Automatic Temperature Measurement in the “New Normal” Era Using Kawasaki’s Collaborative Robot, "duAro"
In 2020, the novel coronavirus (COVID-19) severely impacted the world while bringing many societal needs to light in its wake. In the era of the “new normal,” where virtual contact and social distancing are required, the number of workplaces where robots could play an active role is increasing.
COVID-19 Pandemic Reforms the Way Robots Work
Milton Gary, president of the International Federation of Robotics Associations (IFR), predicts robots will play a large role in the “new normal.” "Robotics manufacturers will respond to increasing demand for new applications and solutions under development," Gary says.
In the medical field, for example, the number of robots engaged in drug delivery, sterilization and disinfection has increased since the pandemic began. Robots that perform hospitality services such as unmanned security, automatic cleaning, guidance and serving are being implemented one after the other. Wakin Yakiniku introduced a serving robot "PEANUT" (Keenon Robotics), JOYSOUND for karaoke and "Robophone" (Sharp) at the reception desk of a hotel. At the Shinagawa Ward office, the first robot in charge of a window, "Robocott" (Takerobo) was installed in 23 wards. As our society changes, robots evolve to meet its needs.
To better understand the different uses for robots, the Ministry of Economy, Trade and Industry classifies robots into "industrial" and "non-industrial" categories. The ones that are active in serving meals, guiding, and guarding are so-called “service robots” for non-industrial use. In a new society, however, it will be impossible to draw a simple line between a robot that makes things and robot that doesn't make things. Just by changing attachments and software, robots that can move around the workplace flexibly have been created, and will be able to accomplish many different types of tasks.

○ ○ ○ ○ ○

> [WHAT TO WORK ON]:
[a] List every robot that the article on robots in the "new normal" names in quotation marks, with the company given for each.
[b] Decide whether each statement agrees with the article on robots in the "new normal." Answer yes or no, and quote the words that decide it.
(i) The Ministry of Economy, Trade and Industry sorts robots into industrial and non-industrial categories.
(ii) Milton Gary expects robots to play only a small role in the "new normal."
(iii) Robots that serve meals, guide and guard count as industrial robots.
[c] Write the next part of the article on robots in the "new normal," picking up after its final sentence.

> [DATASET EXTRACT]:
○ ○ ○ ○ ○

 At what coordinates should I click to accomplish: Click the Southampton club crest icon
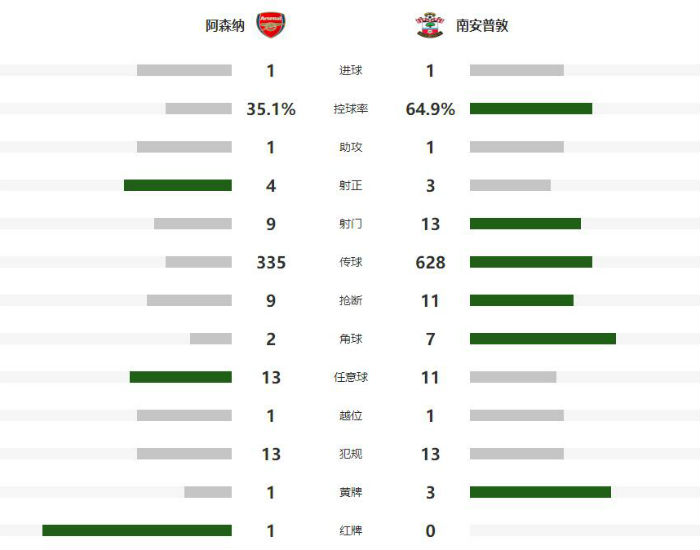[430, 25]
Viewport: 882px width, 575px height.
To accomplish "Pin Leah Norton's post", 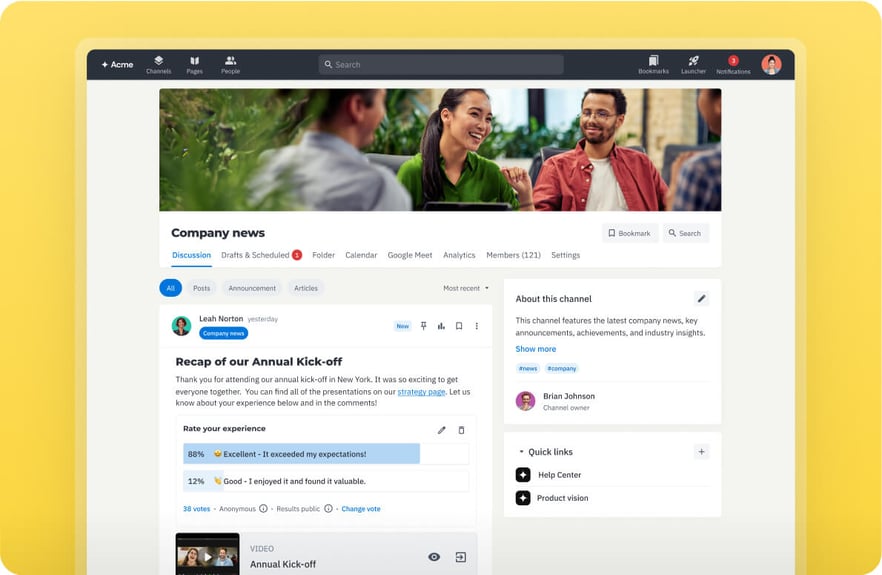I will (423, 326).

○ ○ ○ ○ ○

> [OUTPUTS FOR THE TASKS]:
[a]
- "duAro" (Kawasaki)
- "PEANUT" (Keenon Robotics)
- "Robophone" (Sharp)
- "Robocott" (Takerobo)

[b]
(i) Yes: "the Ministry of Economy, Trade and Industry classifies robots into "industrial" and "non-industrial" categories"
(ii) No: "predicts robots will play a large role in the “new normal.”"
(iii) No: "so-called “service robots” for non-industrial use"

[c]
Kawasaki Collaborative Robot, duAro, Crosses Borders
Kawasaki Heavy Industries, Ltd. has been leading the world of industrial robots for more than 50 years. To meet the needs of the evolving manufacturing industry, Kawasaki developed the duAro collaborative robot. Kawasaki’s duAro was born as a semi-humanoid robot that works not only as a substitute for a person, but can also work alongside a person.
duAro’s compact, mobile, two-arm design takes up the same amount of space as one person. These factors, as well as its ease of programming, have made duAro easy to introduce at manufacturing sites that may not have automated before.
One of duAro’s strengths is its ability to respond to needs that conventional industrial robots have had difficulty responding to, including changing product varieties and small-batch manufacturing. Since duAro’s launch in 2015, the robot has been used in a wide range of industries, including electronics, food and cosmetics. Now, by making use of its dexterous arms and the ability to coexist with people, the robot is being utilized in fields other than manufacturing.
Conducting Fully Automatic, No-Contact Temperature Checks
In order to prevent the spread of new COVID-19 infections, many businesses and workplaces are currently conducting temperature checks before employees and visitors enter their premises. In the summer of 2020, a temperature-taking duAro was launched to meet this need. It has already been implemented at the reception desk of "Kobe Marine Museum Kawasaki World" (Hyogo and Kobe) and "Kawasaki Robostation" (Odaiba, Tokyo).
When a visitor puts his hand close to the sensor, duAro responds immediately. The robot’s right hand is equipped with a temperature sensor, which it uses to measure the visitor’s temperature according to the height of their forehead. If the visitor’s body temperature is below the specified value, the robot can raise the bar on its left hand and let them go in. If the visitor’s body temperature exceeds the specified value, they cannot enter without talking to a person in charge. All of these actions are no-contact, minimizing the risk of infection.
Safely Coexisting with People
One of the reasons duAro can be used in this type of application is the robust safety considerations unique to the duAro series. Developed as a collaborative robot that works alongside people, the duAro's arms are covered with a soft urethane cushion to prevent injury in the event of a collision. In addition, upon contact, the robot detects a collision and immediately stops any movement. duAro is designed to protect the user in any situation.
As a pioneer in the field of industrial robots in Japan, Kawasaki Heavy Industries developed the duAro. This flexible collaborative robot is a part of the next era of robotics aimed at a future where robots coexist with people. The duAro may be given the role of connecting the two worlds of industrial and non-industrial fields; people and machines.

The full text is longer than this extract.